§ What you are asked to do:
Find and return every line of the data that contains the word "settings".

§ Stored data:

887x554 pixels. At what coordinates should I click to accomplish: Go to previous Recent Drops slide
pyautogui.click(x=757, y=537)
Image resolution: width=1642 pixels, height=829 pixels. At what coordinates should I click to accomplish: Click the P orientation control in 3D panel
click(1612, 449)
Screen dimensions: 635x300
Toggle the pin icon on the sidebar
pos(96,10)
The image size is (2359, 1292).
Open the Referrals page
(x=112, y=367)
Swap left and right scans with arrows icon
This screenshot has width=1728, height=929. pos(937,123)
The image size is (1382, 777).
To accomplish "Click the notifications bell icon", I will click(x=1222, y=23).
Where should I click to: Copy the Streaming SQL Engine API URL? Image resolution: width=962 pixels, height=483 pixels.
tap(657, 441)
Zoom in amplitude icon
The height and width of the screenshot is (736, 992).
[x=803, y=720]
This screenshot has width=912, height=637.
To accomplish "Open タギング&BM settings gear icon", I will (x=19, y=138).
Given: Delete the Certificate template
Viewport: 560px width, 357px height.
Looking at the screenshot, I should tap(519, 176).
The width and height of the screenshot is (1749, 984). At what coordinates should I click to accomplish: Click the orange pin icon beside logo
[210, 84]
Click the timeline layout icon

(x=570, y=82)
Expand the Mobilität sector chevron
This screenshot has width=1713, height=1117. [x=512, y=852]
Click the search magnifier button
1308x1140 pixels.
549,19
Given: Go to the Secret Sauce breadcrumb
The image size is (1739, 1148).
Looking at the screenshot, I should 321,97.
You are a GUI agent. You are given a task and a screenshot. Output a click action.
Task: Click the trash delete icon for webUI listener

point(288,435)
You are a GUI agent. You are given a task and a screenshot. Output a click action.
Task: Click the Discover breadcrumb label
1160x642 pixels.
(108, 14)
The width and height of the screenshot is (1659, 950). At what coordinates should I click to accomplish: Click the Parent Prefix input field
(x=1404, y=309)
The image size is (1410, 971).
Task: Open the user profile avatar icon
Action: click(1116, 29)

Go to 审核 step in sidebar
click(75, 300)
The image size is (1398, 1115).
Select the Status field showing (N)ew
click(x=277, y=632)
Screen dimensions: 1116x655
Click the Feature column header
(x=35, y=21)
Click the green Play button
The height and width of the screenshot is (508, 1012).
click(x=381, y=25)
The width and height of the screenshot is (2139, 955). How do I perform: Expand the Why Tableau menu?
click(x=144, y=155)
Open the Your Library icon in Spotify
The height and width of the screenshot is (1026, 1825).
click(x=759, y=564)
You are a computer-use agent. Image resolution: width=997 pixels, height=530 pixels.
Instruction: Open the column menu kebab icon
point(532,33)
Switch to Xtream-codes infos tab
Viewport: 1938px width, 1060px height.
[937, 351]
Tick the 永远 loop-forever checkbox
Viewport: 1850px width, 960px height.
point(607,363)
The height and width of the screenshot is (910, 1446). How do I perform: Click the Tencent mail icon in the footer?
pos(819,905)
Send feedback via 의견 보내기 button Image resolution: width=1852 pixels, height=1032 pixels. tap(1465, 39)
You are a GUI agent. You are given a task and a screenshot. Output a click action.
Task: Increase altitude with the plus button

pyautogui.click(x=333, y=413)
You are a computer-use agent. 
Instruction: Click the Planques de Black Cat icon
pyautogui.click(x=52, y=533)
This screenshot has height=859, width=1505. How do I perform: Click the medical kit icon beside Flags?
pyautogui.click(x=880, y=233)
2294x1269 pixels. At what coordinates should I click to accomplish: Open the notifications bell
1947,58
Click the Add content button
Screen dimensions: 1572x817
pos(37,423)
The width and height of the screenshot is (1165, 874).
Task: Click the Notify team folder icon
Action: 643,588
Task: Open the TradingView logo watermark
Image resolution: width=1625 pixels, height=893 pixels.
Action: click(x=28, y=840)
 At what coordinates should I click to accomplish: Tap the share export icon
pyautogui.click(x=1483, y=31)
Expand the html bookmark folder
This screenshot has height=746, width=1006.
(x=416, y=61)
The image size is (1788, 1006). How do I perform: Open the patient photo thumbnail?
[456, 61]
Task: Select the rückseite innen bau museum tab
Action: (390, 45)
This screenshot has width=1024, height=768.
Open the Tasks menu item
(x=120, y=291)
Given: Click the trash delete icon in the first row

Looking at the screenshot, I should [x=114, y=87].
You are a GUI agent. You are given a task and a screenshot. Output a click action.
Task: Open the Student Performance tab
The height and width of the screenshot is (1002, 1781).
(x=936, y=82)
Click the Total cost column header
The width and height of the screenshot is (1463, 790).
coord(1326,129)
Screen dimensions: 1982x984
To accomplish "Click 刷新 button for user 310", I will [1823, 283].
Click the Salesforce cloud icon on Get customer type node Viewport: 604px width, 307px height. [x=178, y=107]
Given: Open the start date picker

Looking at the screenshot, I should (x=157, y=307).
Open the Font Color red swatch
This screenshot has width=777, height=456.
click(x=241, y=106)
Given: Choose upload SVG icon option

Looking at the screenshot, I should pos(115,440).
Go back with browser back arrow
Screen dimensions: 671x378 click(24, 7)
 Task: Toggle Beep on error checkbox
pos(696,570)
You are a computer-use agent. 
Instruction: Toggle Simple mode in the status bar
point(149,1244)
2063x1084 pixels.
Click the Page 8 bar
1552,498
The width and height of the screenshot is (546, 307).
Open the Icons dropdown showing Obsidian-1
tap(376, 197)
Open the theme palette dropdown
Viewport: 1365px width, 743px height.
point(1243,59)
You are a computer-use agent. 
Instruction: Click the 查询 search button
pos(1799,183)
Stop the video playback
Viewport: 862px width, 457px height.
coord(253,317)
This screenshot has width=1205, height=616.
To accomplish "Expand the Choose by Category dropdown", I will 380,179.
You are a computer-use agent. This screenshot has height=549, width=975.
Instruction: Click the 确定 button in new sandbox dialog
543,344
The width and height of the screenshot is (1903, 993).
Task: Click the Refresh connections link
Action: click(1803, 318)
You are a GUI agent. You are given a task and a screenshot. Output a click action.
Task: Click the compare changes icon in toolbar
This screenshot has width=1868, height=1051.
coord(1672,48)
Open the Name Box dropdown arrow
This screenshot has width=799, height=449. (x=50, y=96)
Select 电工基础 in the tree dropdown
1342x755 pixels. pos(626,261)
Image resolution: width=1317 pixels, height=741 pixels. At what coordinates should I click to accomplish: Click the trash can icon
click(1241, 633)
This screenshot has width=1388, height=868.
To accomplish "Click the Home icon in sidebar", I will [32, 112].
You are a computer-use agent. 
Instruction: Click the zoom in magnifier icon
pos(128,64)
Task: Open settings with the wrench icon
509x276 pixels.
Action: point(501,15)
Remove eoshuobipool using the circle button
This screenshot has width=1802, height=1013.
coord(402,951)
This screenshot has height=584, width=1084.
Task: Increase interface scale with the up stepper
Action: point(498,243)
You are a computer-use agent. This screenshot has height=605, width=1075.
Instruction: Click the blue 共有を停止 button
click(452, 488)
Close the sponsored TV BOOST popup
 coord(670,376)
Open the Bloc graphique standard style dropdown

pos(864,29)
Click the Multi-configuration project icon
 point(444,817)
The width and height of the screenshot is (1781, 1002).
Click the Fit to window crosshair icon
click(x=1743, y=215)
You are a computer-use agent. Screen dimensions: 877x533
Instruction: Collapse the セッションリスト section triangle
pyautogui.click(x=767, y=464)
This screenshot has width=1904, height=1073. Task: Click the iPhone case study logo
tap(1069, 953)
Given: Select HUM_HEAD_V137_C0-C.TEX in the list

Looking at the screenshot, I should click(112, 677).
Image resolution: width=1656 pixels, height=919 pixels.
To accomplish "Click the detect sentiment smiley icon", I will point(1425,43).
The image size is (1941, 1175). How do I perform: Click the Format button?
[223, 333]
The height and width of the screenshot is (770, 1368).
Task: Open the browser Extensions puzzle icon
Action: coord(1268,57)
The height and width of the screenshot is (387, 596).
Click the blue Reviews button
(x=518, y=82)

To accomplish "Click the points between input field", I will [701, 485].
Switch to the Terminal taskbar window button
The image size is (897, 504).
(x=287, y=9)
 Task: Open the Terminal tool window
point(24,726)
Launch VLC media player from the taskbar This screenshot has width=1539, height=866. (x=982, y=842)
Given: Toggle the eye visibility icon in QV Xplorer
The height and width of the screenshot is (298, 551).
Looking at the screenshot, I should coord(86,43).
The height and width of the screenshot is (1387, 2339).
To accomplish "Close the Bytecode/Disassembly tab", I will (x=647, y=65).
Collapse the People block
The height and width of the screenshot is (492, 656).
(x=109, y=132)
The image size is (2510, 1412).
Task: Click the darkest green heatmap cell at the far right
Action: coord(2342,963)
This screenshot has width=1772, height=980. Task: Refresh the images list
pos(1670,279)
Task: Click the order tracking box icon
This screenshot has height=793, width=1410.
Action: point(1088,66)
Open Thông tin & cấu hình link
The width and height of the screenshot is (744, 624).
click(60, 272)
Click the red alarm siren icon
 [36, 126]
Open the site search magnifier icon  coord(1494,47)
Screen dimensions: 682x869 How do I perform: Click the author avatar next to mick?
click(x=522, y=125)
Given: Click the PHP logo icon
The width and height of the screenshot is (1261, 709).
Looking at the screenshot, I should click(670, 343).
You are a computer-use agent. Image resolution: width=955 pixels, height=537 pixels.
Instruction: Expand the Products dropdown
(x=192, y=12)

§ The completed task:
To accomplish "Open タギング&BM settings gear icon", I will (x=19, y=138).
Task: Open settings with the wrench icon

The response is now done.